A small but growing movement known as deschooling, life learning, unschooling, and edu-punk is home-schooling returned to its postwar progressive roots, far from the Bible-thumping mould that has come to dominate the modern image of home-schoolers.

Unschooling takes children out of schools, but, unlike a lot of home-school approaches, it doesn’t import the classroom into the home. It does away altogether with educational clutter such as curricula and grades.

Unschoolers maintain that a child’s learning should be curiosity-driven rather than dictated by teachers and textbooks, and that forcing kids to adhere to curricula quashes their natural inclination to explore and ask questions.

For kids the typical guideline for deschooling is about 1 month for every year of school though in reality, most parents have a lot more deschooling to do than their kids.

Unschooled children can organize their knowledge in free and better ways. They never need to feel they are through learning, or past the point that they can begin something new. Each thing they discover can be useful eventually. If we help provide them with ever-changing opportunities to see, hear, smell, taste, feel, move and discuss, what they know will exceed in breadth and depth what any school’s curriculum would have covered. It won’t be the same set of materials—it will be clearer and larger but different.

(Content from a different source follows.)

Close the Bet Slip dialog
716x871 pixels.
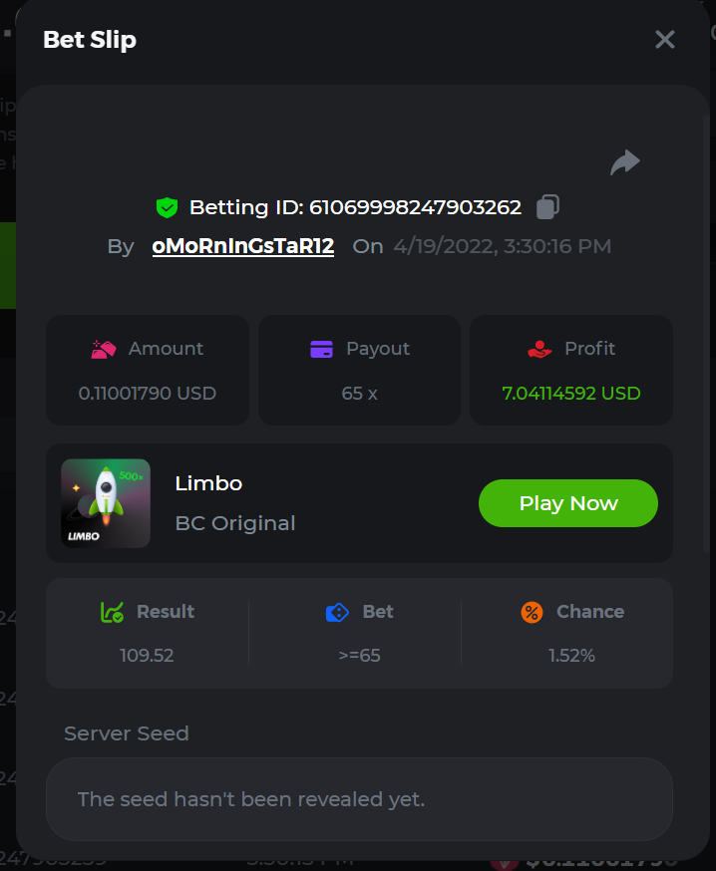click(664, 40)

To an outsider, unschooling may sound like pedagogical tofu: a shapeless, idealistic substitute for an education. But there’s a growing consensus that unschoolers might be on to something. Their ideals have been quietly infiltrating public education.

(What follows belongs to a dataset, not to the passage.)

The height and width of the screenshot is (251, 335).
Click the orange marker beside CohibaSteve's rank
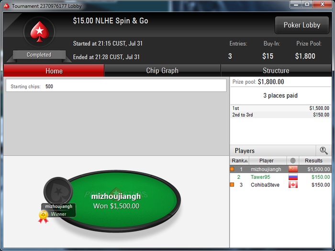tap(232, 185)
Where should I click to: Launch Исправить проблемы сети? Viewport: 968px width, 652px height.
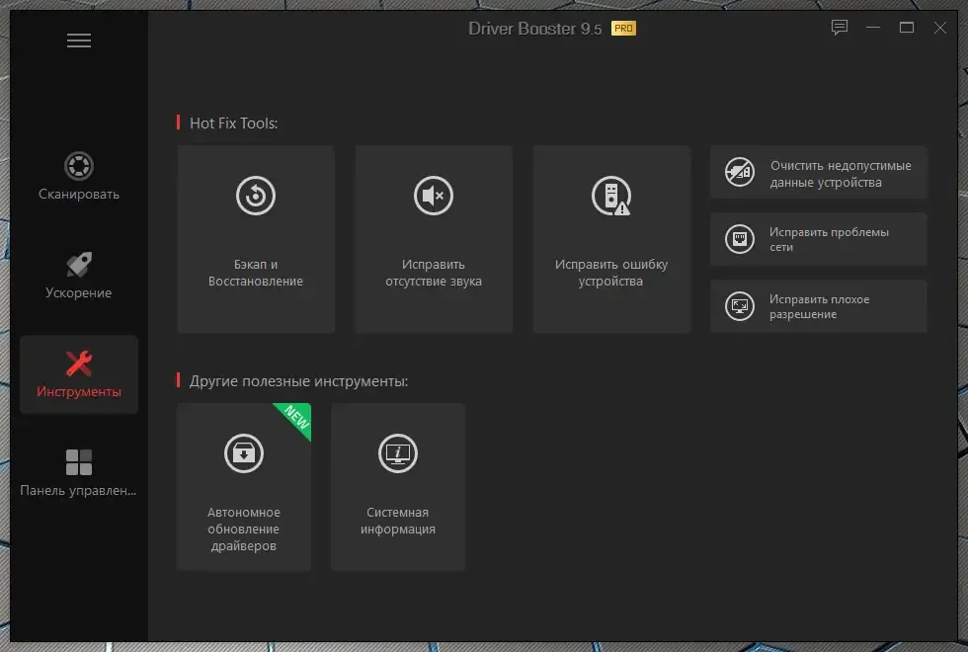point(819,239)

“An unschooling family mostly just looks like a family living life … hanging out on the weekend,” says mother Pam Laricchia, a former nuclear engineer who lives in Orangeville, Ont. “But there is lots of learning going on when you take the time to look at it from the kids’ point of view.”

Home-schoolers – and unschoolers in particular – are by nature difficult to count. But observers say that, thanks in part to social networking and the blossoming of Internet resources, their movement is growing.

One sign is that dozens of unschooling families will converge near Ms. Laricchia’s home this weekend for the fifth annual Toronto Unschooling Conference. Another is that since 2002, unschoolers have had their own publication, Life Learning Magazine. (More recently, it has metamorphosized into LifeLearningMagazine.com.)

Meanwhile, school boards and education ministries are embracing experiential learning.

There was a time when students were drilled and heavily tested on rote memory, such as the names and dates of British sovereigns. But research suggests that this is a temporary, limited form of learning: Kids gain more when they can ask questions and learning is tied to emotion.